The Emory team decided to measure food insecurity at Atlanta’s Grady Memorial Hospital after hearing from patients that they could not afford to buy healthy foods, such as fresh vegetables.
Investigators asked whether patients had been worried about having enough food to eat at any point in the past 30 days. They also developed a tool based on the plate method to assess the amount of vegetables patients were eating during their main meal each day (full plate, one-half, one-third of a plate, one-fourth of a plate, or no vegetables).
In addition, the researchers measured and analyzed differences in A1C, a three-month measure of glycemic control, between the food insecure and food secure patients. Glycemic control refers to the typical levels of blood sugar in a person with diabetes.
The study found that those who were food insecure had average A1C levels of 9.9 percent, compared to 7.6 percent for those who were food secure.
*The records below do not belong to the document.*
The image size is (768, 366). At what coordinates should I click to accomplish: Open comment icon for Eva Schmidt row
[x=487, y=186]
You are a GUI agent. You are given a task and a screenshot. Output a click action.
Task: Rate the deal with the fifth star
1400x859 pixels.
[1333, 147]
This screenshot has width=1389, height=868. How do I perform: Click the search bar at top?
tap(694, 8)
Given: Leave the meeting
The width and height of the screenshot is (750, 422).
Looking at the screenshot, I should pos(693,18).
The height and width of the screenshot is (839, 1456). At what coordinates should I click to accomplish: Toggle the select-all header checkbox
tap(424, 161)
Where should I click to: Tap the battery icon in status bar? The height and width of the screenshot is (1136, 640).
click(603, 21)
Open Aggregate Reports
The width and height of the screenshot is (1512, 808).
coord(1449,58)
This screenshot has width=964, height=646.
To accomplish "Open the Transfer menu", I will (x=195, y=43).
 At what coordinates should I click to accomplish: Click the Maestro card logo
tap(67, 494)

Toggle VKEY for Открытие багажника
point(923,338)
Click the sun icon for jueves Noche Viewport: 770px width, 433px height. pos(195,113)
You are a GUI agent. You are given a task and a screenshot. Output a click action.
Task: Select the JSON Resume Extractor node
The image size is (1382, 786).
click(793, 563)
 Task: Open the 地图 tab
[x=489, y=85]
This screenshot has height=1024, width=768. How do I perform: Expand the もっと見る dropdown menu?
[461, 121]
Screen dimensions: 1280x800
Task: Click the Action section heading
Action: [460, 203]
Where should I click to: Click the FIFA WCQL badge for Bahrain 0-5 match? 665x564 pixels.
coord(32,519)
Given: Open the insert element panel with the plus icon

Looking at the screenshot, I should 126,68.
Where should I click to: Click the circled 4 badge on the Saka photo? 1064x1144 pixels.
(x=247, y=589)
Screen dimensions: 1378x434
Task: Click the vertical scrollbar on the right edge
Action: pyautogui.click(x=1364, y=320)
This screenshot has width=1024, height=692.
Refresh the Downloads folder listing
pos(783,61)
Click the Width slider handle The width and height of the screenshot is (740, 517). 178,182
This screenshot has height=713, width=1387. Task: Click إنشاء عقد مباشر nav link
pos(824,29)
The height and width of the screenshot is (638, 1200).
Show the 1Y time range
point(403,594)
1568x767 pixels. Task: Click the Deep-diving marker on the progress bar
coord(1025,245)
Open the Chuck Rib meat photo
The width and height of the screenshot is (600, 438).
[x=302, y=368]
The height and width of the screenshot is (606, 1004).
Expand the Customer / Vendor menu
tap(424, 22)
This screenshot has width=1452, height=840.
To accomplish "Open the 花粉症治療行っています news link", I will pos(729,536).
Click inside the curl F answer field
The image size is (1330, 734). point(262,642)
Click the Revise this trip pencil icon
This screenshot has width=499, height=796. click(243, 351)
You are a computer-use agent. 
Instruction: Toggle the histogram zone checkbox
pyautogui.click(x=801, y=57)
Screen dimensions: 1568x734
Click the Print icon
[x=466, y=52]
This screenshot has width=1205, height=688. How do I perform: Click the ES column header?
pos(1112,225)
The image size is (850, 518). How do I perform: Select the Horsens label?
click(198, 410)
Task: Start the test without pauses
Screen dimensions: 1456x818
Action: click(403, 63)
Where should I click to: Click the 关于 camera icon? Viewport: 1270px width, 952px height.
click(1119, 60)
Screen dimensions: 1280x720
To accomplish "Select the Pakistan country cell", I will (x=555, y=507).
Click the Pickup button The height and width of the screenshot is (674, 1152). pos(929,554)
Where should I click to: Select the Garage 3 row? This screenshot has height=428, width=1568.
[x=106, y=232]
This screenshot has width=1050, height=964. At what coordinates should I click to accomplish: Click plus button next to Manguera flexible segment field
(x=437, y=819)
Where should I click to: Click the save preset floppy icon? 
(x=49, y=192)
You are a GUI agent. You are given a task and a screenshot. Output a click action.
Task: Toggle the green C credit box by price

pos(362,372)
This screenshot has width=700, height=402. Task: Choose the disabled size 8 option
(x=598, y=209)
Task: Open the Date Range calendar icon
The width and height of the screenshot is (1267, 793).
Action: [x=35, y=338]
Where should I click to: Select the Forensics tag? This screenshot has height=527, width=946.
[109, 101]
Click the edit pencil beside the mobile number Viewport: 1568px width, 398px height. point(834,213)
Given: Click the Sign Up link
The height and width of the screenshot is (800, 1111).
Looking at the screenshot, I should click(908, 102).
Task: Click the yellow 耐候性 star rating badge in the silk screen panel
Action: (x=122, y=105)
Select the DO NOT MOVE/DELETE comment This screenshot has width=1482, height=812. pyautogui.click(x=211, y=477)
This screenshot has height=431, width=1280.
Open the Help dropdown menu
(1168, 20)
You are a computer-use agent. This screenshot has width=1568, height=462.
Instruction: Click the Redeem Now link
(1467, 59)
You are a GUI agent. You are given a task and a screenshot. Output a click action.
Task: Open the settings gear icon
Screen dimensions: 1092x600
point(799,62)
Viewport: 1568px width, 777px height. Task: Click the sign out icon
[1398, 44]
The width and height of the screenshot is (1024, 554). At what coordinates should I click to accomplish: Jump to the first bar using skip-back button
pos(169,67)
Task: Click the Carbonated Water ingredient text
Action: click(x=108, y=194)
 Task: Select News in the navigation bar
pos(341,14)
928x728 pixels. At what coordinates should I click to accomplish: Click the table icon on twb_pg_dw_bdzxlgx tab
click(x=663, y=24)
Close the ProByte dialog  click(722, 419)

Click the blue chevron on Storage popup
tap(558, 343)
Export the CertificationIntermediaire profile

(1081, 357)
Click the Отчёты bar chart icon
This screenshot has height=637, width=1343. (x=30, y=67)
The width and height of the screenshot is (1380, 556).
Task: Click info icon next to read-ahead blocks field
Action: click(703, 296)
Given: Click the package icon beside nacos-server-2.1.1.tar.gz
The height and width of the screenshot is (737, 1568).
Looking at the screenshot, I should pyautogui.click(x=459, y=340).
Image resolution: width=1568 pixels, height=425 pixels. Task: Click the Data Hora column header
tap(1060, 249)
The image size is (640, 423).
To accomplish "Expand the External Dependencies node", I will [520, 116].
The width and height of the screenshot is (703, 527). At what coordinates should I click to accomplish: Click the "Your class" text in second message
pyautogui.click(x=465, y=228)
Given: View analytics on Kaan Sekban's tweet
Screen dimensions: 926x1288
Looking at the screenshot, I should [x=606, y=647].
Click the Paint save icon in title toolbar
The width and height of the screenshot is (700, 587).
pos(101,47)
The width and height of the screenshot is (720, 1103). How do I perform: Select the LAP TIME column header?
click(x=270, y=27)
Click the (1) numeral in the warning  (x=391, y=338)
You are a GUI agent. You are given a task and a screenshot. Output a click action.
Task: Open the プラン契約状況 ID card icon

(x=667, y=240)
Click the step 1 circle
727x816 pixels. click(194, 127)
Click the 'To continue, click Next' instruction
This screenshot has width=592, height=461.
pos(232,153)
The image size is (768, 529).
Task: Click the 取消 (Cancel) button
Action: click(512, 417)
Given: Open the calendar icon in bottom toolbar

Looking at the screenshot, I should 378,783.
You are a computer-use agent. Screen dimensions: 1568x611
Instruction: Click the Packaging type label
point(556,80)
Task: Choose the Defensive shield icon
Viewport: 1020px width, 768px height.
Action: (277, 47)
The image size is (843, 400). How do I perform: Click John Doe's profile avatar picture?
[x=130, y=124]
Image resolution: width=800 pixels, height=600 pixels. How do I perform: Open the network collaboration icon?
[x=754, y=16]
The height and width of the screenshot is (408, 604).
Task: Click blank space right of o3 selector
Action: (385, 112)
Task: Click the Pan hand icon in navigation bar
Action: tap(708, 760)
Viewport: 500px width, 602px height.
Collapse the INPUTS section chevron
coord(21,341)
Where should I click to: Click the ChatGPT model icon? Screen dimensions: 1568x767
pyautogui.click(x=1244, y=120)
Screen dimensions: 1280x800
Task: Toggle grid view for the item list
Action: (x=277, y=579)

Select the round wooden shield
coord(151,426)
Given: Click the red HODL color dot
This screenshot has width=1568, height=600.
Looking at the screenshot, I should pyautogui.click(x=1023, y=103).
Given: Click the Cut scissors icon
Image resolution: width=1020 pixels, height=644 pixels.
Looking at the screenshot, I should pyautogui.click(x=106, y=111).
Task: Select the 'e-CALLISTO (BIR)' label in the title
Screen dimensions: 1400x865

It also showed that those who were food insecure ate fewer vegetables than those who were food secure.
“These findings underscore the importance of individualized diabetes management, and the need to take into account not only patients’ socioeconomic status, but food availability, when discussing diabetes self-management,” says diabetes educator Britt Rotberg, MS, RDN, LD, assistant director of the Emory Diabetes Education Training Academy of the Emory Latino Diabetes Education Program at the Emory University School of Medicine.
When looking at patients who consumed more than one-third of a plate of non-starchy vegetables at their main meal, researchers found that 62 percent were food secure compared to 38 percent who were food insecure.
Rotberg, who is board certified in advanced diabetes management, says the study showed no significant difference in body mass index (BMI) between the two groups suggesting “both groups may consume comparable calories per the individuals’ requirements, but with a difference in nutrient density potentially determining the difference in glycemic control.”
“As diabetes educators, we should find new ways to help our food insecure patients obtain nutritionally adequate foods,” adds Rotberg.